Testosterone pellet therapy is one of several types of testosterone therapy. Others include nasal sprays, topical gels that are rubbed into the skin daily, and intramuscular injections done every 1 to 2 weeks depending on the doctor’s order. Choosing the type of testosterone therapy to use is a decision that should take several factors into account. Consideration should be given to the physician’s experience and preference, but also your preference.
Testosterone pellets are small, usually 3mm by 9mm long, and contain crystalline testosterone. They are implanted under the skin using an instrument called a trocar, usually near your hip, in a short and simple procedure done by a trained healthcare provider. A local anesthetic is given to reduce any discomfort.
Pellets are a long-acting form of testosterone replacement therapy. They typically deliver a steady dose of testosterone over 4 to 6 months depending on the strength and number of pellets implanted. Pellets may be a good option for those seeking a consistent, long-term dose.

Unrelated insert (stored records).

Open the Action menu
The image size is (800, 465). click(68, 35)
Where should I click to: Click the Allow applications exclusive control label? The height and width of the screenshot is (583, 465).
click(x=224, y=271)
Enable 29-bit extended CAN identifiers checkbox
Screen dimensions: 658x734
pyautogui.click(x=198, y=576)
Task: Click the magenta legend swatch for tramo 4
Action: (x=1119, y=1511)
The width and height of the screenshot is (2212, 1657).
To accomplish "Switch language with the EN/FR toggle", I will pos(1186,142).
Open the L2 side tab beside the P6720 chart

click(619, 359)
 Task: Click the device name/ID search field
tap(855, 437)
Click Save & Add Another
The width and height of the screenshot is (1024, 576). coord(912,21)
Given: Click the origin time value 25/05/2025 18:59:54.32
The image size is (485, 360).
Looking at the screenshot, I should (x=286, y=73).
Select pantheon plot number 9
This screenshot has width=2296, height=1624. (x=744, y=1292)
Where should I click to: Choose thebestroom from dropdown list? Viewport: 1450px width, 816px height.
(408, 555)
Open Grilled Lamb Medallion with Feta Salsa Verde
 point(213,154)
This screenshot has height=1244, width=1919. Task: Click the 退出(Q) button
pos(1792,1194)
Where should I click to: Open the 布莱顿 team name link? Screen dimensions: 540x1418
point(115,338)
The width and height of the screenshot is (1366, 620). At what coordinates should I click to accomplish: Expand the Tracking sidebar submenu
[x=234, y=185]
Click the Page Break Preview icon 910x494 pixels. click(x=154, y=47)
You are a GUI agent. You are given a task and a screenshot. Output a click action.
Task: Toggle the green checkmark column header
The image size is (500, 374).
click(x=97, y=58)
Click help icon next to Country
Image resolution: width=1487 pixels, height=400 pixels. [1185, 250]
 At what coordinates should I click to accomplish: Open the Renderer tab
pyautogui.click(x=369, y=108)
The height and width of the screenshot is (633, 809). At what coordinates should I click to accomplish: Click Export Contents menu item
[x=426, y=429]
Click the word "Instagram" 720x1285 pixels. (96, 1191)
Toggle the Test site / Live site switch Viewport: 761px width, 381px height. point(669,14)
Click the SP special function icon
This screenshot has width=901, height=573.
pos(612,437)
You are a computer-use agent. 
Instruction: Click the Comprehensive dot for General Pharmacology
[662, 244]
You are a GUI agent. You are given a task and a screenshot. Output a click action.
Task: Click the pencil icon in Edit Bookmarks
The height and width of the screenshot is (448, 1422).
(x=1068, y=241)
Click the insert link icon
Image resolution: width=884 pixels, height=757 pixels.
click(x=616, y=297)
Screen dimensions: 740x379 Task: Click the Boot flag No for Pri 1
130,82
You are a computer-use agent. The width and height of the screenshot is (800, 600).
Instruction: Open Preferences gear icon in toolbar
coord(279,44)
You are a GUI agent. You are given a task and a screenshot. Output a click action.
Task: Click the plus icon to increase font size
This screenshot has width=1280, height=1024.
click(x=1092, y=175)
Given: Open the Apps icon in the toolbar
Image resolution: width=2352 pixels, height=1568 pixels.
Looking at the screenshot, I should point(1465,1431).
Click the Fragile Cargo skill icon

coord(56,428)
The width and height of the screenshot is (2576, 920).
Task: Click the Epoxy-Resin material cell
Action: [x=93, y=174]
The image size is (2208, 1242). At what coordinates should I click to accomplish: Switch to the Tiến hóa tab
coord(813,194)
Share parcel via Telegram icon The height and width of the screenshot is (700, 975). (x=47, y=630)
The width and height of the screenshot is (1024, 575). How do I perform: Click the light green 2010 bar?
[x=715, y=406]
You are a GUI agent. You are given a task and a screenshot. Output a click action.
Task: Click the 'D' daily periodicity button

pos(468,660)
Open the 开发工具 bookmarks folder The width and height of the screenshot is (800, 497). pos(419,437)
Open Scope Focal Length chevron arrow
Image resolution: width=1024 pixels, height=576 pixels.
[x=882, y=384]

Over several weeks, after implantation, your body will adjust to the new level of testosterone and you should begin to feel the positive effects. Your doctor will help set treatment goals and measure your response by conducting periodic blood tests to measure the level of testosterone in your body.
While pellets provide a stable and steady dose of testosterone, there are considerations for this form of TRT including possible infection at the implantation site, and although very rare, pellet ‘extrusion’ where the pellet works its way out of the skin.
Also, changing the dose is difficult due to the surgical nature of this TRT form. For this reason, some physicians prefer to start their patients on other forms of TRT in order to determine the right dose, before starting their patients on pellet therapy.
Testosterone therapy carries various risks, including contributing to sleep apnea, stimulating noncancerous growth of the prostate, enlarging breasts, limiting sperm production, stimulating growth of existing prostate cancer and blood clots forming in the veins. Men with prostate cancer are not candidates for testosterone replacement therapy.